WRITTEN TASK: Copy out every line of the records below that contains the string "accomplish".

RECORDS TO PROCESS:
* Start *

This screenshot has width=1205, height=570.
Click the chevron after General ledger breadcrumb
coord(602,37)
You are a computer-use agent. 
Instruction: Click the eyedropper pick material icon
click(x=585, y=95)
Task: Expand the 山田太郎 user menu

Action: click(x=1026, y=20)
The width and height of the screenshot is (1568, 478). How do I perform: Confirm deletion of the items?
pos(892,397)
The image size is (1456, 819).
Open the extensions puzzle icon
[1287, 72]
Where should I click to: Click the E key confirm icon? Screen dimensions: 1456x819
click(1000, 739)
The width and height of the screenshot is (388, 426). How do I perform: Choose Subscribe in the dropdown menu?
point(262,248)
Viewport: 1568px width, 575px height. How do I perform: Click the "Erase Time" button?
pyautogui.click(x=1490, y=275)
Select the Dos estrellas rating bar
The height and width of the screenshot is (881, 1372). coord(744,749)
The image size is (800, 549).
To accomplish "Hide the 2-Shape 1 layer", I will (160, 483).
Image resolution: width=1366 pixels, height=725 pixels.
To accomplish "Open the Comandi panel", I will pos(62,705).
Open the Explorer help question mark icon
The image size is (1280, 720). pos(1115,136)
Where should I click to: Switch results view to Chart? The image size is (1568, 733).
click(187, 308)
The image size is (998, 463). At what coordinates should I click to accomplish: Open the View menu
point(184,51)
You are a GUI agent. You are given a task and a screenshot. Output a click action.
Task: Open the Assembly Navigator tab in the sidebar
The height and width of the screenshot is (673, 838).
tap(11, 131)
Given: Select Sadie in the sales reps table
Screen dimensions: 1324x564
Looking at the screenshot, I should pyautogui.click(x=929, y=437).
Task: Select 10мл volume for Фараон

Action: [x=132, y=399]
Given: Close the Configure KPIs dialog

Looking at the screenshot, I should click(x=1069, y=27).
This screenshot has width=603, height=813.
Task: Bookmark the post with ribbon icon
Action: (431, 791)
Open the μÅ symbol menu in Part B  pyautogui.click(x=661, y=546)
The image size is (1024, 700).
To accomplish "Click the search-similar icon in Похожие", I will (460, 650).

* End *

FINAL ANSWER:
To accomplish "Hide the 2-Shape 1 layer", I will (160, 483).
To accomplish "Open the Comandi panel", I will pos(62,705).
The image size is (998, 463). At what coordinates should I click to accomplish: Open the View menu
To accomplish "Click the search-similar icon in Похожие", I will (460, 650).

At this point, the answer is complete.